Memory Mapped I/O in C
A considerable part of my job as an embedded developer entails brokering interactions between whichever processor my code happens to be running on and the underlying hardware peripherals. Save for older architectures, this often means managing memory-mapped registers. When a device employs this strategy, a portion of the main memory space is not actually memory but a bus connection to a peripheral like GPIO pins, ADC channels, or UART ports. Said peripherals see write operations to certain memory addresses as input commands and can respond with their current state on read accesses.
This is a very convenient approach because typically the kind of low-level programming languages that are best suited for embedded development are already well equipped to work with addressable memory. Moreover, the compiler doesn't need to know specific instructions that may vary from processor to processor to interact with its devices - just a few generic and circumstantial directives.
In most cases, the hassle of working directly with registers is handled by a third-party library that exposes a cushy function API. If you work with low-level code long enough, however, you will eventually find yourself shaking the metal's bare hand in order to do business with the hardware. I also find it an interesting topic and thought exercise, so I'm going to explore how different programming languages fare in this specific aspect.
The obvious starting point is C, a timeless classic and lingua franca of efficient, low-level programming.
Use Case
Just to have a target, let's set the stage as the Raspberry Pi Pico (which hopefully doesn't need any introduction) and embark on the immortal quest for blinking the on-board LED.
This task involves the following registers:
- From the RESETS block:
- RESET register to initialize the IO bank
- RESET DONE register to check whether the IO bank has finished initialization
- From the GPIO block:
- GPIO CTRL to configure the GPIO function to software-controlled I/O
- From the SIO block:
- SIO GPIO OE to enable the GPIO as an output
- SIO GPIO OUT to control the output logic level
This is a nice sample set, showcasing what should be expected from a typical register configuration.
Each register spans the length of a machine word - 32 bits in this case - possibly split into subsections of arbitrary bit size; for example, to kickstart the IO bank, one must clear bit 5 in RESET and then wait for that same bit to fall in RESET DONE.
Some registers are part of an array: starting at address 0x40014000 you will find a repeating pattern of STATUS and CONTROL registers for each of the 30 GPIOs. The address of the control register for GPIO n can be thus calculated as 0x40014000 + n*8 + 4.
Finally, in a spicy twist of ingeniousness, some registers have mirror copies of themselves that allow for trick shots. GPIO OE and GPIO OUT work through normal read-write accesses but also provide in the three words that follow additional registers that set, clear, or xor the corresponding bits of the base register, respectively. If you wanted to change a single bit of one of those registers but keep all the others as they were, you can simply write that bit to one of the mirrors instead of reading the register, changing the value, and writing it again; it's both more efficient and ergonomic.
One should also note that all register operations should pass through a pointer marked with the volatile keyword to prevent the compiler from messing with them.

| GIVEN MATERIAL |
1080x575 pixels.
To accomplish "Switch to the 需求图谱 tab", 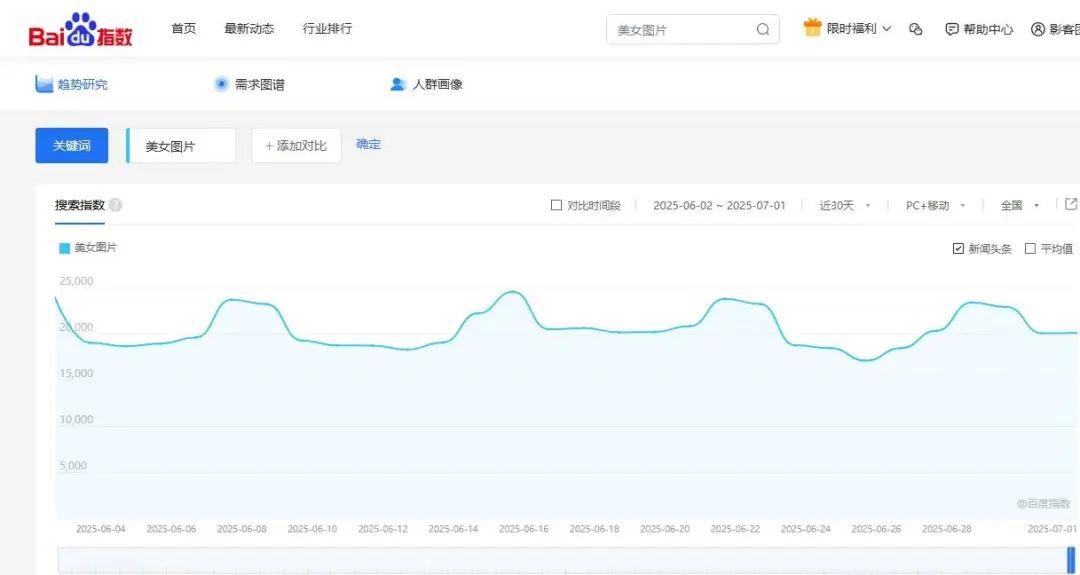I will pyautogui.click(x=249, y=85).
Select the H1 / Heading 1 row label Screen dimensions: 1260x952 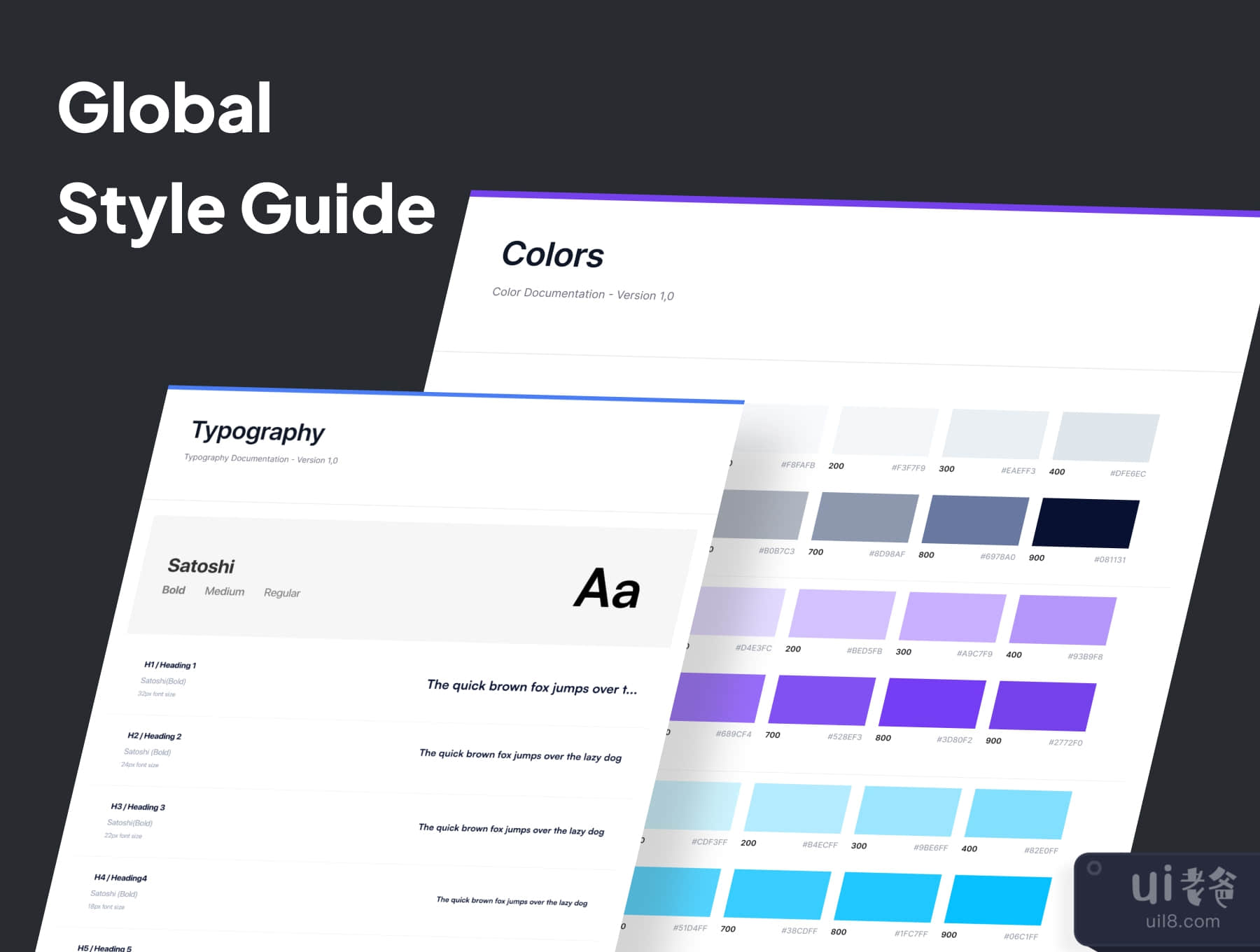(170, 665)
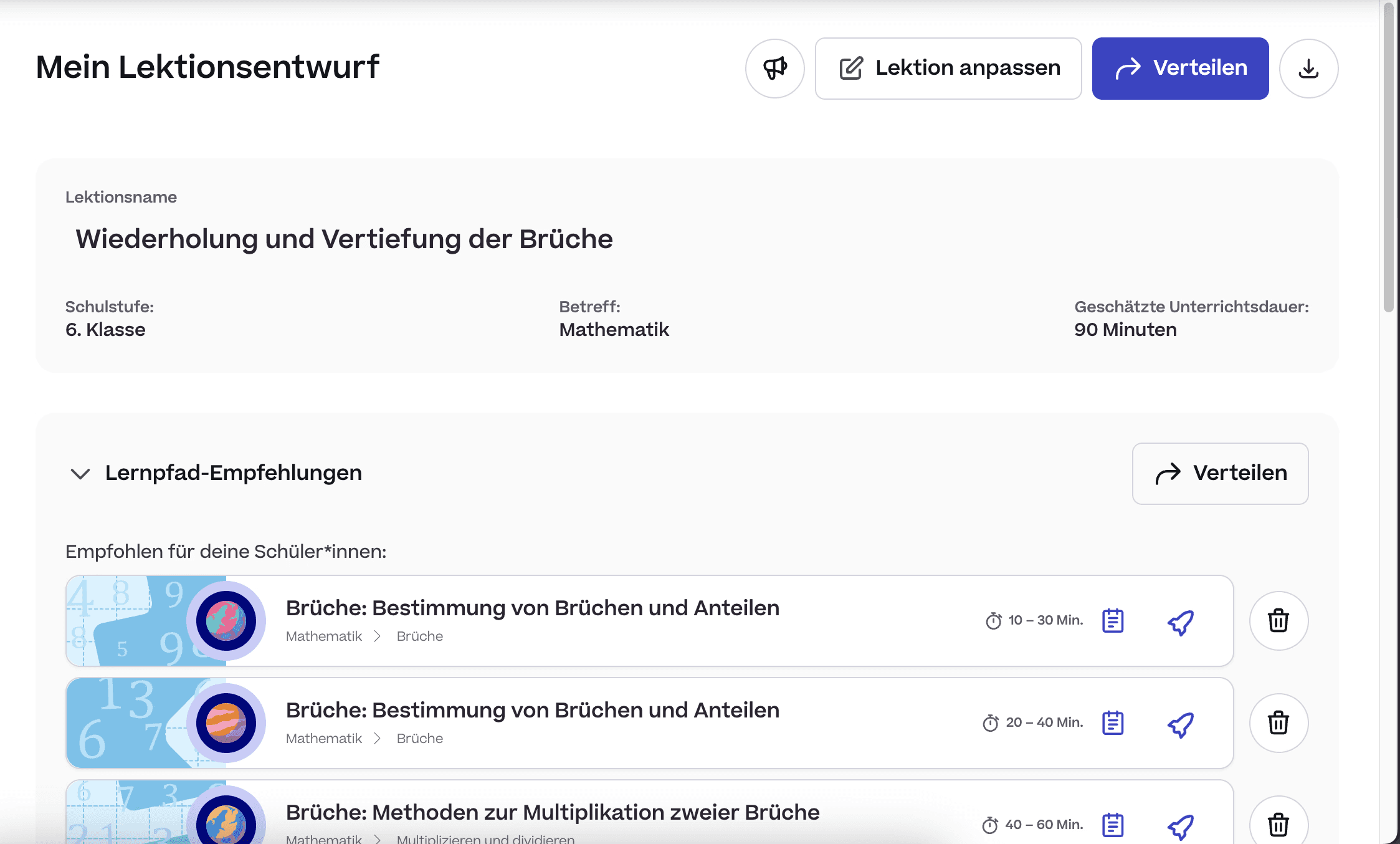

| WORK REQUIRED |
Can you repeat word for word everything in the memory-mapped I/O article from "This task involves" down to "typical register configuration."?

| EXERCISE RESPONSE |
This task involves the following registers:
- From the RESETS block:
- RESET register to initialize the IO bank
- RESET DONE register to check whether the IO bank has finished initialization
- From the GPIO block:
- GPIO CTRL to configure the GPIO function to software-controlled I/O
- From the SIO block:
- SIO GPIO OE to enable the GPIO as an output
- SIO GPIO OUT to control the output logic level
This is a nice sample set, showcasing what should be expected from a typical register configuration.